After Italy opened the Isonzo front, Ivanov intended to advance to Ostrava if possible.
There was sufficient reason.
The Serbian and Isonzo theaters were end to end with where Ivanov's forces were positioned.
He thought there wasn't much risk of taking severe damage even if pushing a bit since the enemy would have difficulty counterattacking with quick troop movements.
However, Hötzendorf, however he managed to persuade German Chief of Staff Falkenhayn, German forces showed up in this south.
And not in small numbers.
"Currently the enemy supreme commander is estimated to be August von Mackensen, but with Germany's arrival, command authority might have transferred."
"Forces?"
"Still increasing. Estimated to reach 1.6 million."
"Crazy bastards. To think they'd come all the way down here, what are they thinking."

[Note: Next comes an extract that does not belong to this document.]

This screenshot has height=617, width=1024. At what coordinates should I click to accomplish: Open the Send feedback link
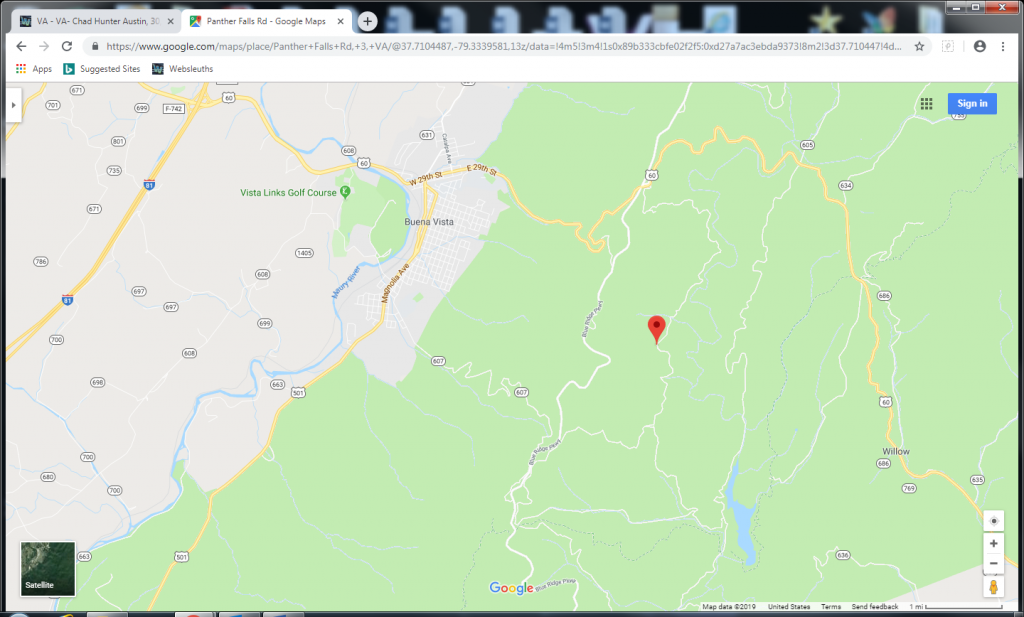click(x=873, y=607)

Germany's troop situation couldn't be that flexible.
Corps-level or larger battles occur almost daily on the Western Front and Roman's offensive is clearly not small scale either.
'Though trench warfare is less here, this is excessive.'
Then breakthrough, or pushing back the front.
That's all there is.
If simply pushing back the front, the purpose would be pushing the bottom of the Polish theater to prevent deeper penetration above, and if breakthrough, they would pour tremendous offensive power.